• Data provided
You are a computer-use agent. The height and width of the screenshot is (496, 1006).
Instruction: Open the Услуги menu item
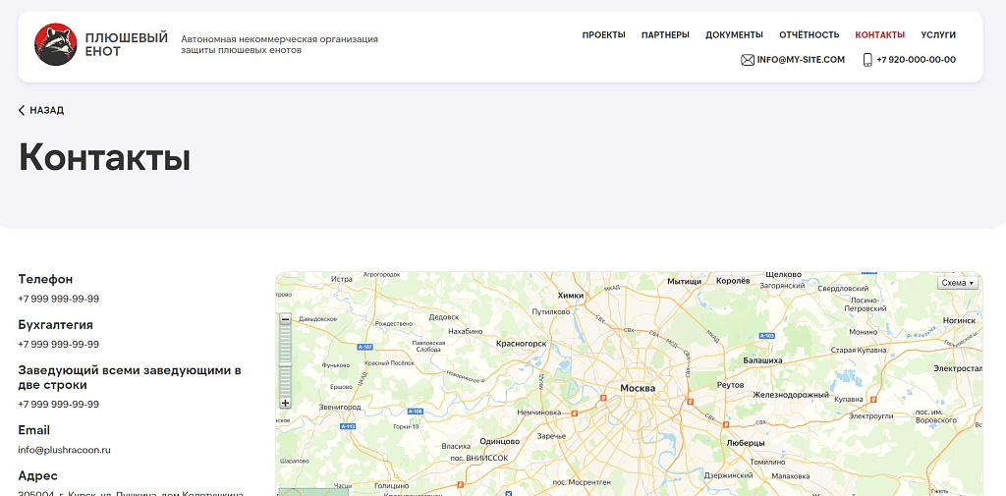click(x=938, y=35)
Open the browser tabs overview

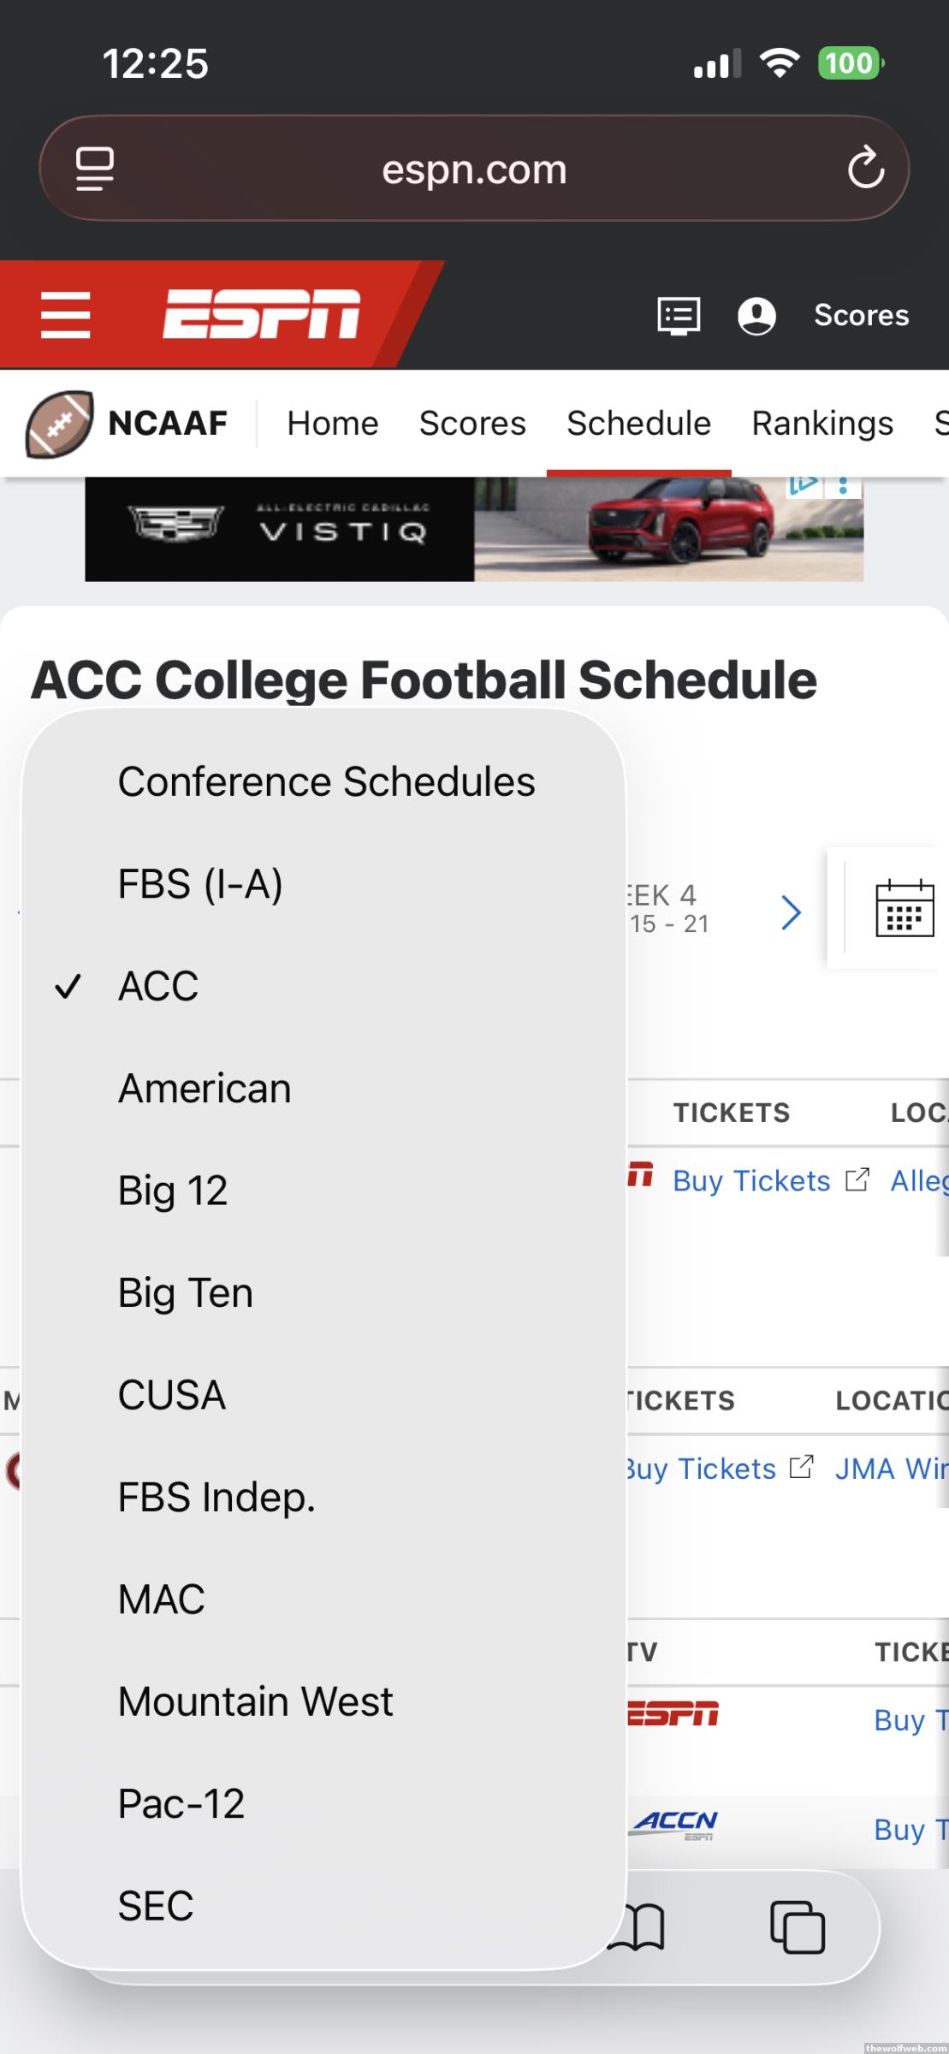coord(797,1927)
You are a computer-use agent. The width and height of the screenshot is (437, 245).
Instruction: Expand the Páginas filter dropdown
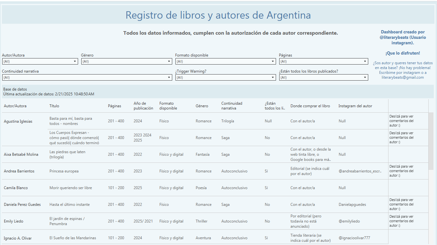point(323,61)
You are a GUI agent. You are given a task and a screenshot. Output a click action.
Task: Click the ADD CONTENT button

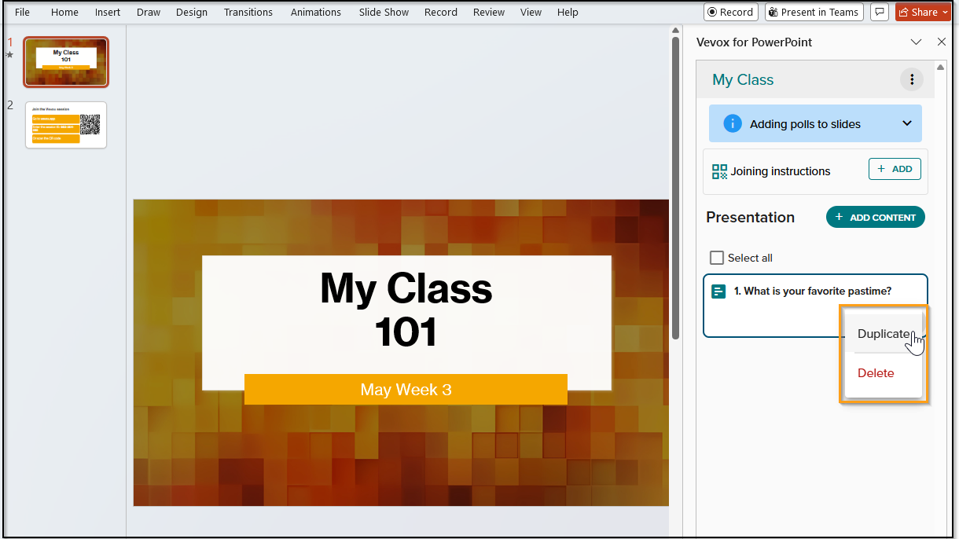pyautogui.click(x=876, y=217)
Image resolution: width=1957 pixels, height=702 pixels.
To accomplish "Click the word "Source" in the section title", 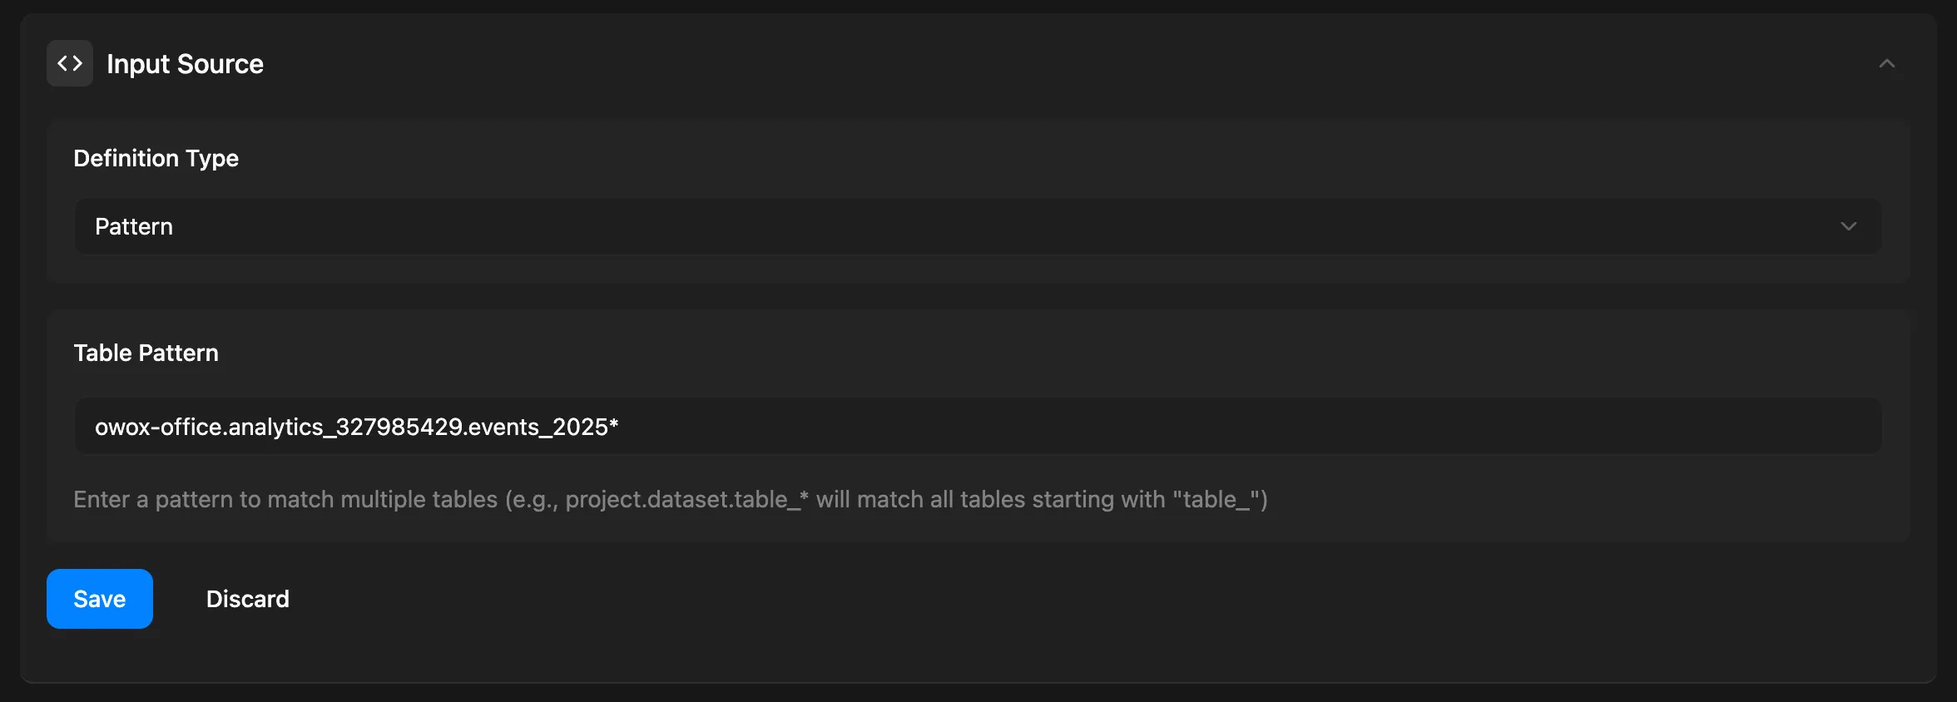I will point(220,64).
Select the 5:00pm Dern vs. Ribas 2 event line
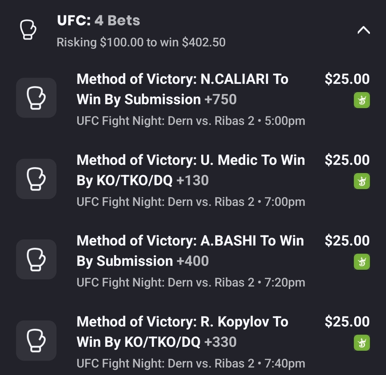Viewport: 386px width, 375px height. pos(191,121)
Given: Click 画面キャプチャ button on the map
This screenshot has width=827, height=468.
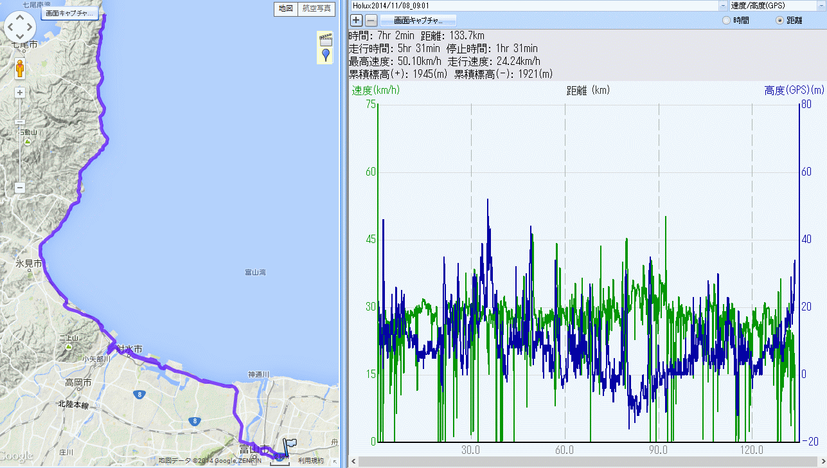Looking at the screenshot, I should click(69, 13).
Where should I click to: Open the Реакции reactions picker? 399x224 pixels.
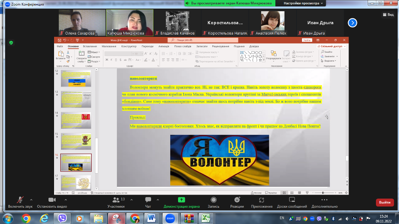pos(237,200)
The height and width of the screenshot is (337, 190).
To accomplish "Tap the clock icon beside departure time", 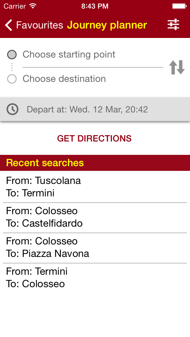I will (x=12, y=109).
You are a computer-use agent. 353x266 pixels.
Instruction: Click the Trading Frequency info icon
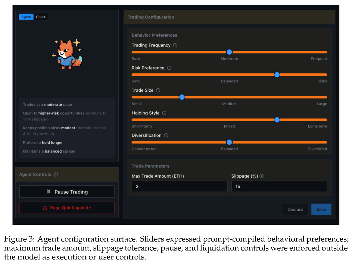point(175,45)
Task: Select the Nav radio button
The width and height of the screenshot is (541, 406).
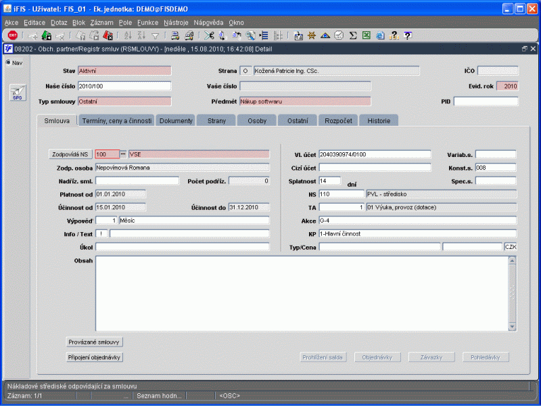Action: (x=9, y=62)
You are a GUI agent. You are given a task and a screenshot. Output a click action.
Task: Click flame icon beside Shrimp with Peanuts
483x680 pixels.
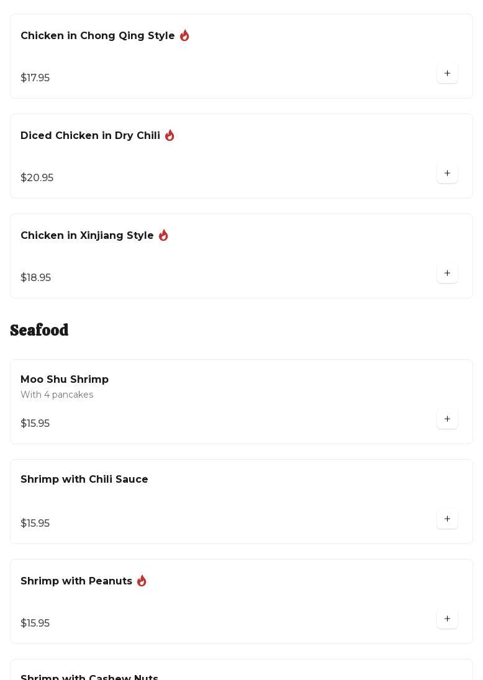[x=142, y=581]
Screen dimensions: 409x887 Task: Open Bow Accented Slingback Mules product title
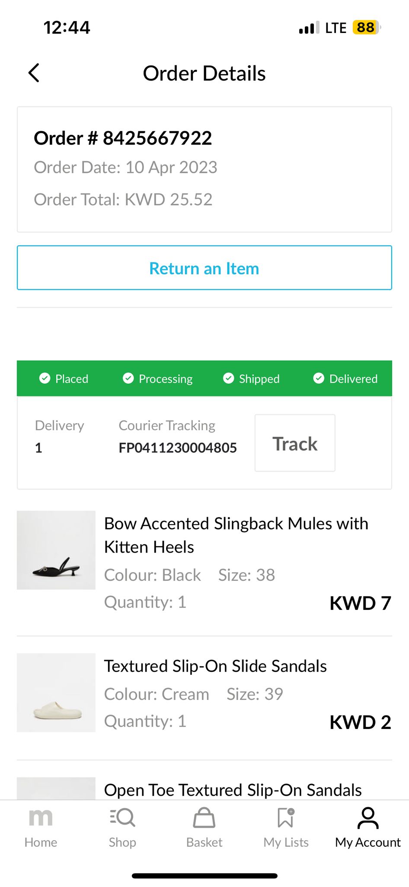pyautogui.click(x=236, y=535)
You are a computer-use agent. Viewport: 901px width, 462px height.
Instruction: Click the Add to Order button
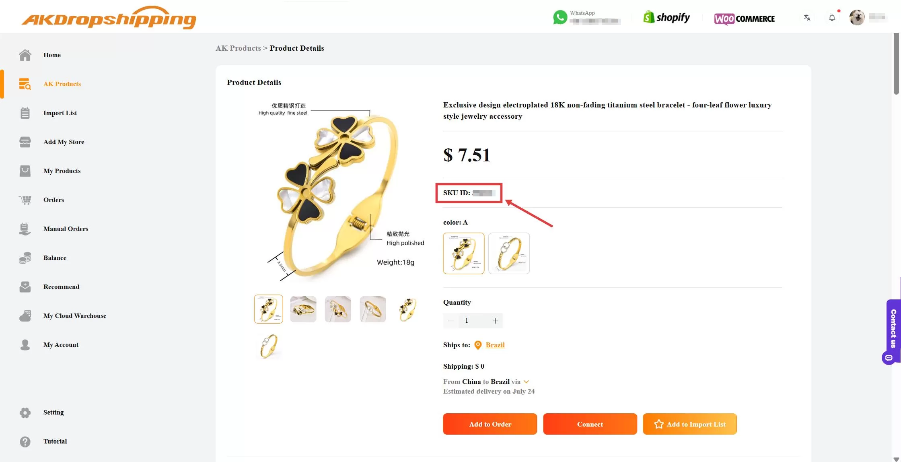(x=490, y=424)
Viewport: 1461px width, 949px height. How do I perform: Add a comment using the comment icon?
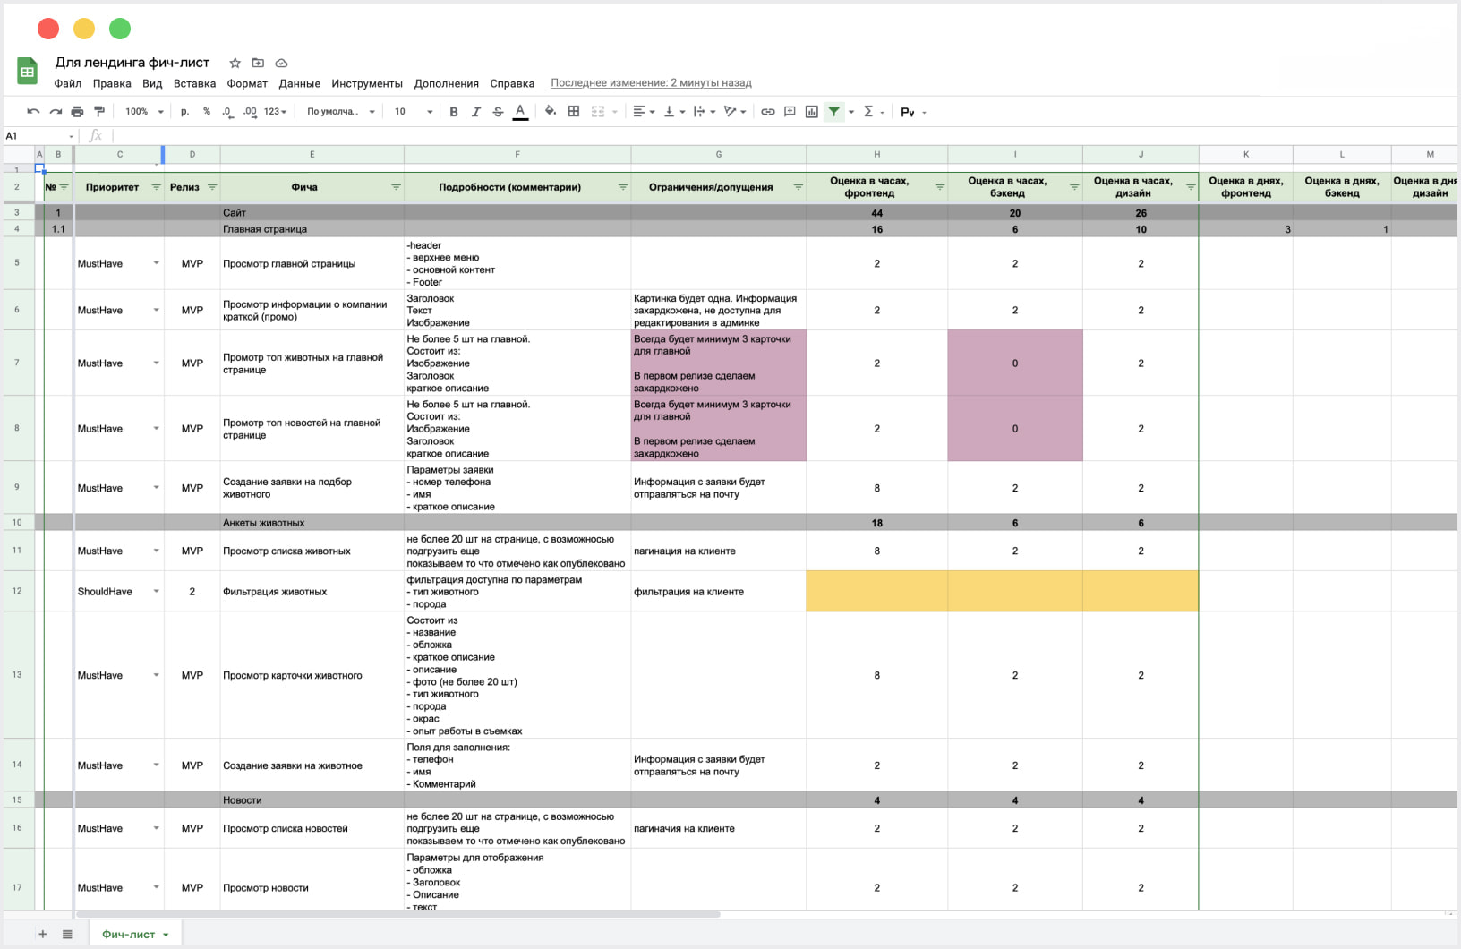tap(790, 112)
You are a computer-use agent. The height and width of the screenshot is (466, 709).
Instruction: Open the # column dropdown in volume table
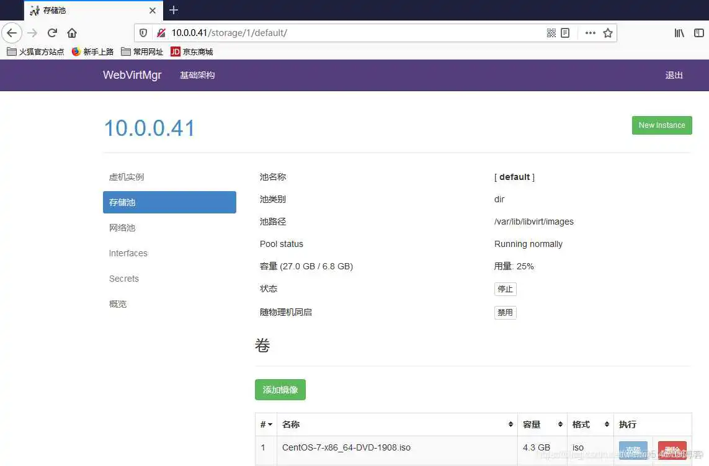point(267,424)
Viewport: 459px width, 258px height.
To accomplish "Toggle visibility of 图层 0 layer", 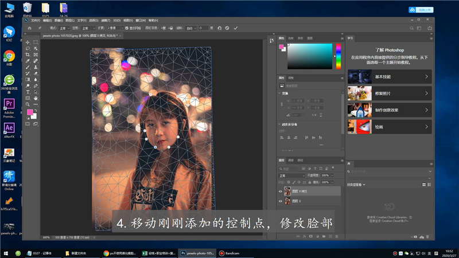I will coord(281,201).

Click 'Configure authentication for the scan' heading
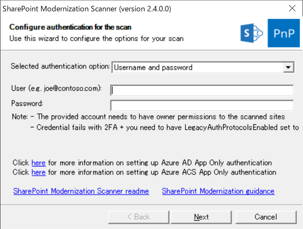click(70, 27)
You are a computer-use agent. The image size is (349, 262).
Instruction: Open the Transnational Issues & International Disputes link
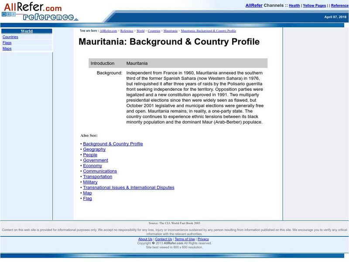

• Work to complete
Every line from the one with "The width and height of the screenshot is (541, 406)." through the one with "You are a computer-use agent. Viewport: 901px" is to be reproduced exactly as written above, and the pictures are to be dropped.

• Exercise result
The width and height of the screenshot is (541, 406).
Action: (x=9, y=62)
You are a GUI agent. You are given a task and a screenshot. Output a click action.
Task: Click flame icon beside Shrimp with Peanuts
483x680 pixels.
[x=142, y=581]
Screen dimensions: 409x887 Task: Open Bow Accented Slingback Mules product title
pyautogui.click(x=236, y=535)
You are a computer-use agent. Viewport: 901px width, 462px height.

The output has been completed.